How to do a historical MOT check

If you are thinking of buying a used car, make sure to do a historical MOT check before signing on the dotted line.

Buying a second hand vehicle involves so much more than purchasing one fresh off the showroom floor. You need to glean as much information as possible and to check MOT and tax online is an integral part of this process.

What is a historical MOT?

As the name implies, it is there to provide you with everything you need to know about the vehicle’s past. A car might look all bright and shiny on the forecourt, but it might not do what it says on the tin.

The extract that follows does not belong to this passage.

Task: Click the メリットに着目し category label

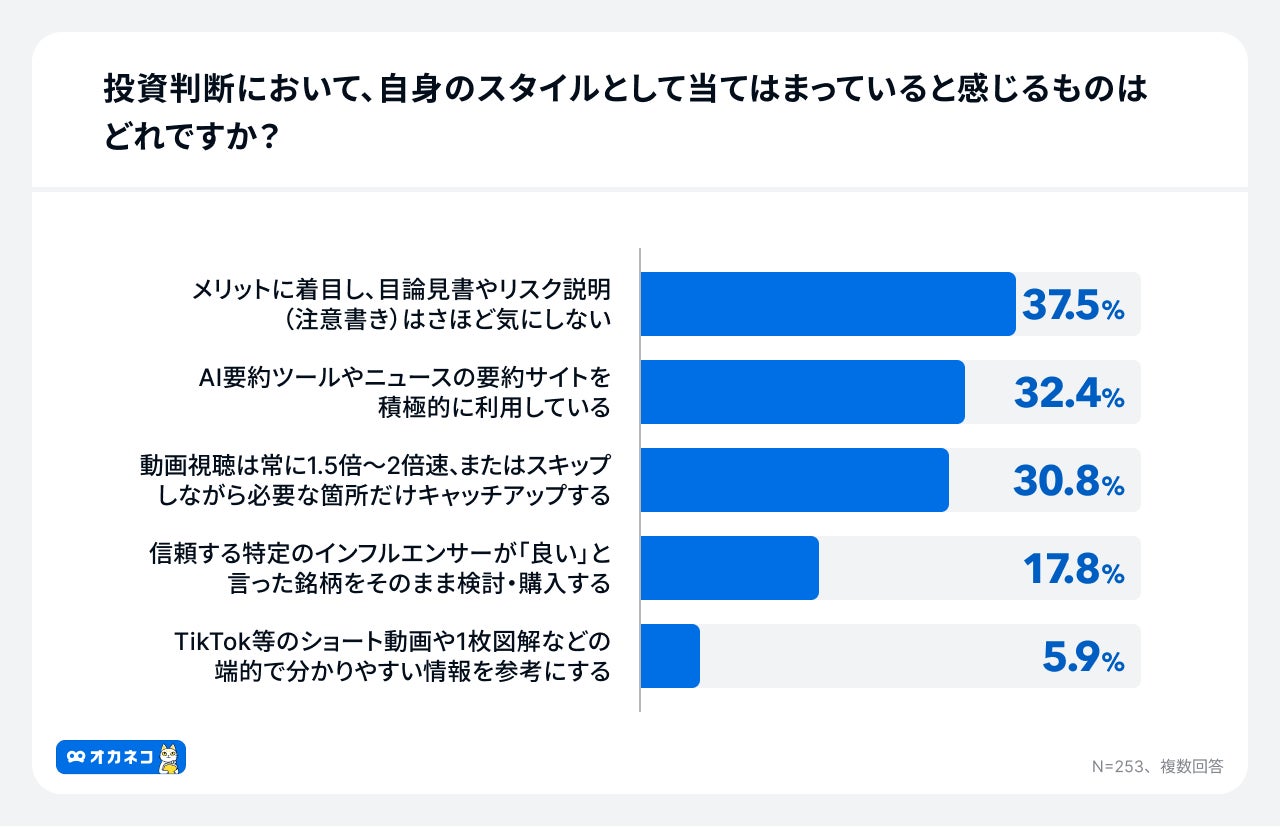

These days, it is increasingly difficult for a second hand car dealership to do any dodgy deals. An online historical MOT check, which can be accessed by anyone, ensures that you, the buyer, won’t be bitten. All you have to do is punch in the vehicle’s registration number and most of what you need to know will be there. This includes:

  • MOT expiry date
  • Tax expiry date and current vehicle tax rate
  • Date of registration
  • Year it was manufactured
  • SORN (Statutory Off Road Notice) status
  • CO2 emissions
  • Engine size
  • Colour

There are other online options that, for a small fee, you can drill right down into the vehicle’s history to discover how many owners it has had; its imported and export status; any outstanding finance; a stolen check; valuation and VIN (Vehicle Identification Number); fuel consumption and emission statistics.

Why is a historical MOT check so vital?

Buying a vehicle is not like buying a loaf of bread, it is likely to be a substantial outlay, especially if you are looking to take out finance to pay it off over a period of time.

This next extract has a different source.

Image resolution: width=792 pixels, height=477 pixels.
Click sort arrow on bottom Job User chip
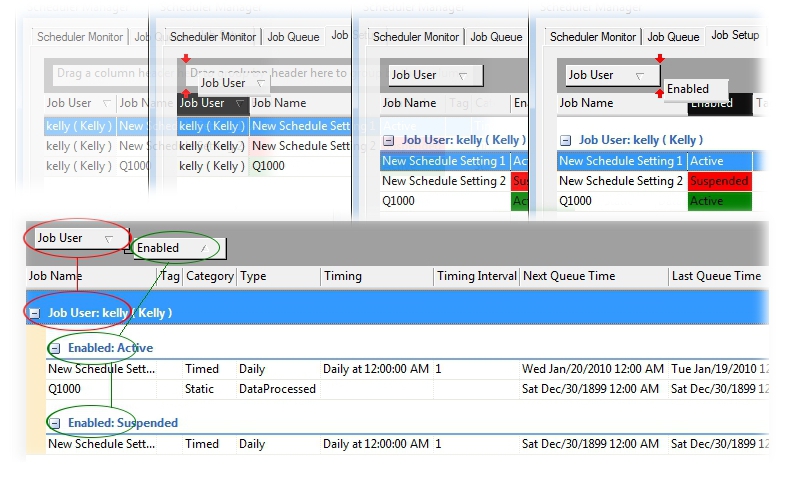click(105, 238)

Given the facts that a third of cars sold have a shady past, their history successfully hidden from the buyers, 17 percent with mileage discrepancies, and that more than 30 percent still with outstanding debt, it is evident that doing your homework will pay dividends.

Guidelines when buying a used vehicle

You don’t want to buy a car that’s going to give you headaches not only each time it goes in for its MOT, but all year round.

  • Smaller engines are most efficient in town and city driving, but a little engine has to work so much harder at high speed. So, if you spend a large chunk of your week behind the wheel on highways and byways, then it makes more sense to buy a vehicle that can cope more mph
  • When doing your historical MOT check, pay particular attention to the vehicle’s CO2 emissions because it effects the duty you pay
  • Hybrid vehicles might cost more, but they are cheaper to run. They won’t be giving you any CO2 emissions problems come MOT time and they tend to hold their resale value

Armed with this information when it comes time to you book your MOT, it will be with a vehicle with a good track record, meaning it is more likely than not to pass its MOT first time.